What size of pixel should we use?
How does that affect things?



In [17]:

    
width = 50
height = 50

# make samples
S = 100
x = []
for i in range(S):
    sx, A = syde556.generate_signal(T=width, dt=1.0, rms=1, limit=2.5/width, seed=i)
    sy, A = syde556.generate_signal(T=height, dt=1.0, rms=1, limit=2.5/height, seed=i+2000)
    SX, SY = numpy.meshgrid(sx, sy)
    img = SX*SY
    x.append(normalize(img.flatten()))
x = numpy.array(x).T
print x.shape

#make neurons
N = 500

encoders = [make_random_gabor(width, height).flatten() for i in range(N)]

vision = syde556.Ensemble(neurons=N, dimensions=width*height, encoders=encoders)

decoder = vision.compute_decoder(x, x, noise=0.1)

A, xhat = vision.simulate_rate(x, decoder)


scale = 5/np.sqrt(width*height)
#plot results
import pylab
pylab.figure(figsize=(10,12))
for i in range(S):
    w = i%6
    h = i/6
    img = x[:,i]
    img.shape = height, width
    pylab.imshow(img, extent=(2*w, 2*w+0.9, h, h+0.9), interpolation='none',
                 vmin=-scale, vmax=scale, cmap='gray')

GIVEN INFORMATION.

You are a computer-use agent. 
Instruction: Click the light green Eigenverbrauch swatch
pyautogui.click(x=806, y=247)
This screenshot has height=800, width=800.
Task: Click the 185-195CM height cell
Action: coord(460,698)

TASKS TO COMPLETE.
a) In the pixel-size code excerpt, what value is given to N, the number of neurons?
b) Please say whether each statement agrees with the pixel-size code excerpt, answering yes or no and quoting the deciding words: (i) the width and the height are both set to 50; (ii) 200 samples are made; (iii) the figure is created with a size of 10 by 12.

EXERCISE ANSWERS.
a) N is set to 500.

b)
(i) Yes: "width = 50" and "height = 50".
(ii) No: "S = 100".
(iii) Yes: "pylab.figure(figsize=(10,12))".